Agneaux et prés salés
Depuis le début des grandes marées de novembre, une chaîne de télévision nationale diffuse en continu, et en direct, des vues de la baie du Mont-Saint-Michel. Plusieurs caméras haute définition sont installées en des points divers de la baie, chaque plan dure quelques minutes puis on passe au suivant, et ainsi de suite.
Ce procédé inspiré par Andy Warhol, pourrait-on dire, représente sans doute, dans l'esprit du concepteur, l'exact opposé de bfmtv ou de la chaîne parlementaire ; sans paroles sur la bande son (vent, chants d'oiseaux, ordonnancement campanaire), chacun imagine son propre récit, engage ses souvenirs, met en branle un protocole à venir. C'est l'affiche du président en 81 qui se serait animée, et l'église au centre du village, comme le rabâche cnews à longueur de jours et autant dans la nuit.
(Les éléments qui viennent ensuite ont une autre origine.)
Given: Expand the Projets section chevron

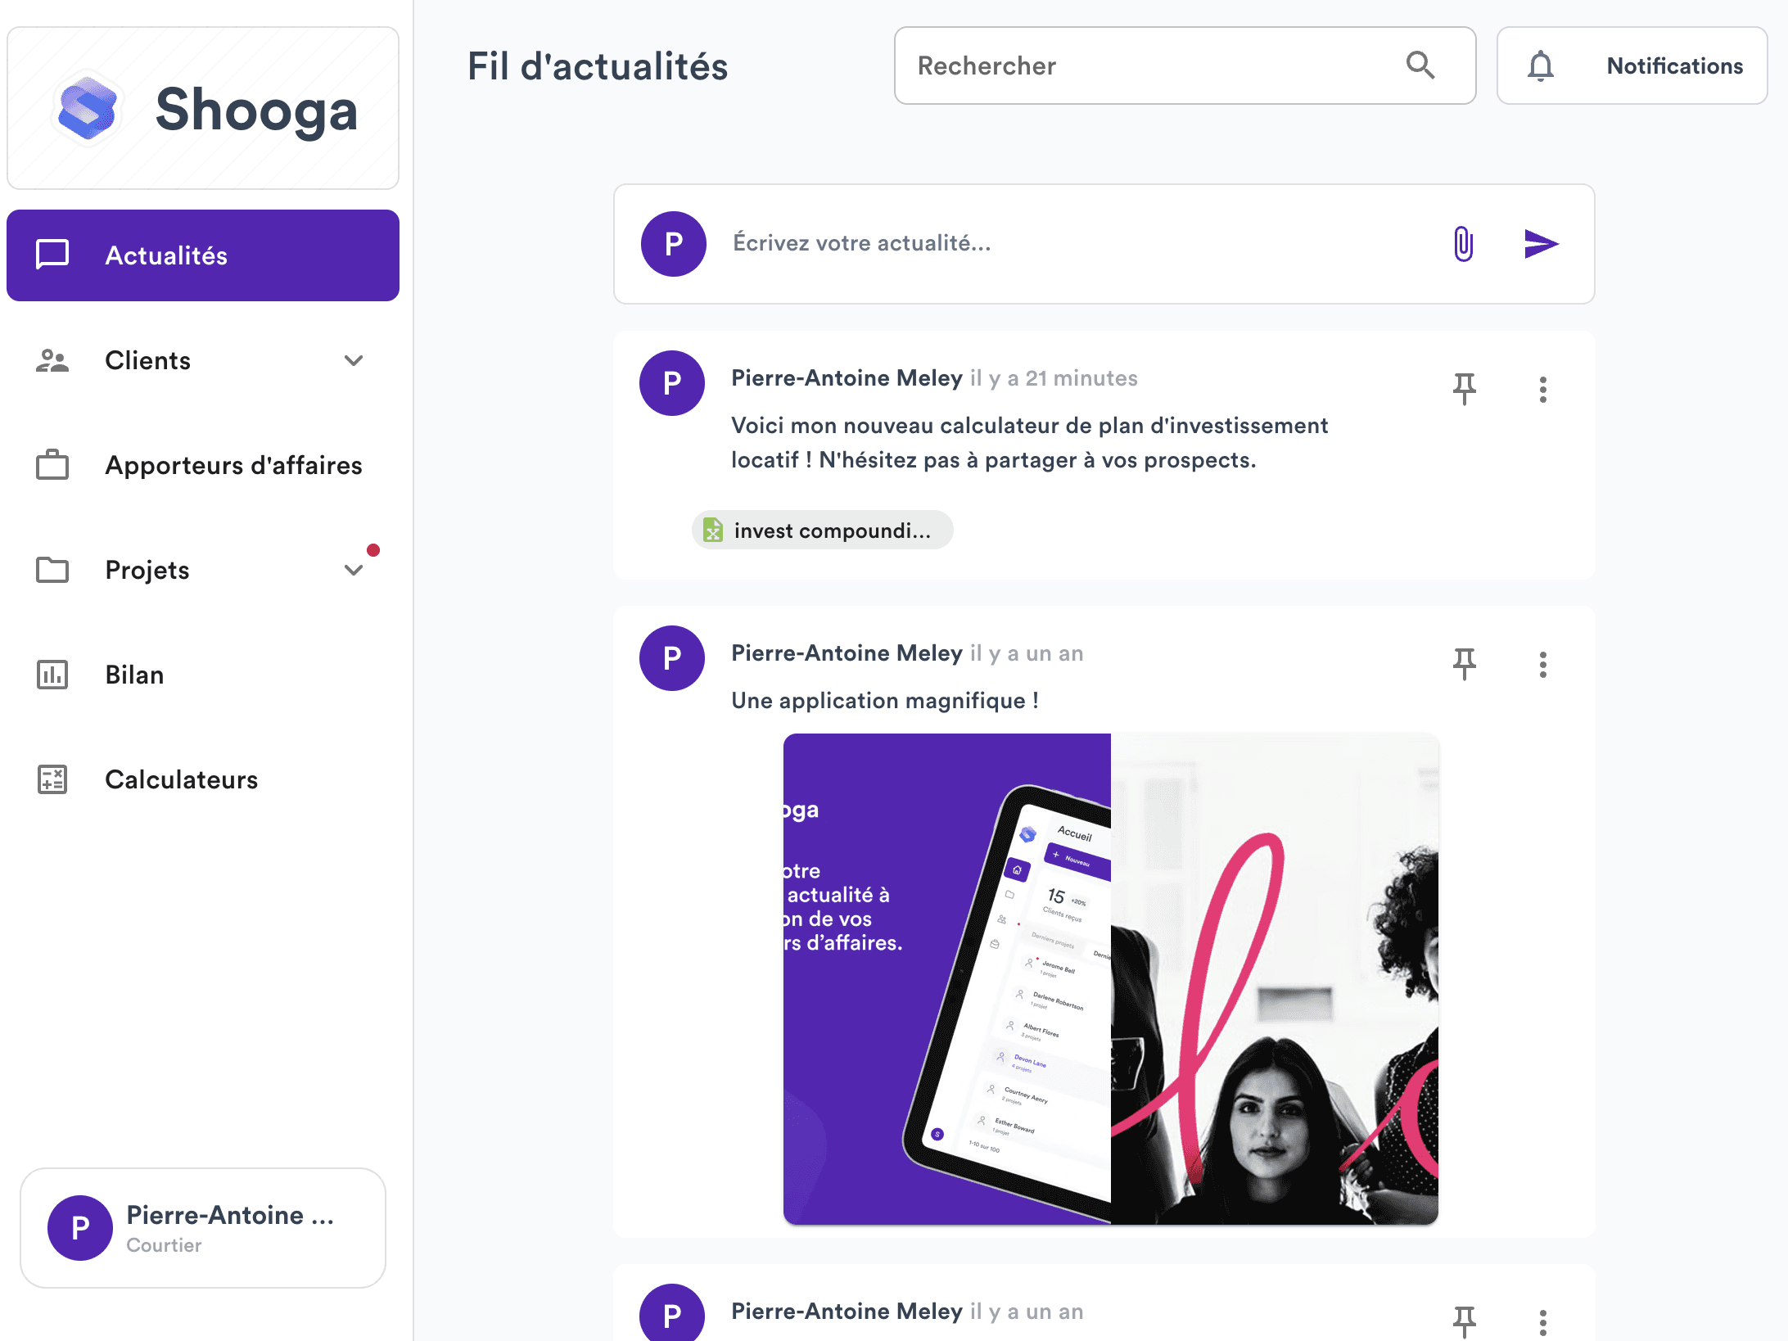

Dans le fait les images sont magnifiques, fascinantes, comment pourrait-il en être autrement. A leur vue, où l'on peut chérir le flux et reflux des marées, divaguer sur l'immensité du panorama, se laisser fasciner par les moindres remous dans le pli, dans les bandes, tandis que la techtonique liquide s'emballe au ralenti, l'apaisement est général. Mais ne nous y trompons pas, elles sont aussi une préfiguration de la vieillesse sous anxyolitiques, antidépresseurs ou tranquillisants, naturels ou supernaturels ou idéologiques.
Partez ! Jeunes gens, débarrassez-vous de l'écharpe du paysage et du manteau de la propriété privée, dont l'amour unique est la plus grande des escroqueries. Fuyez ! Avant que le vie ne se dérobe au fond de la perspective. Voyagez sans but et continument. Errez.
C'était un prêche dans le désert. Aussi ne le dirai-je pas deux fois sur le même ton.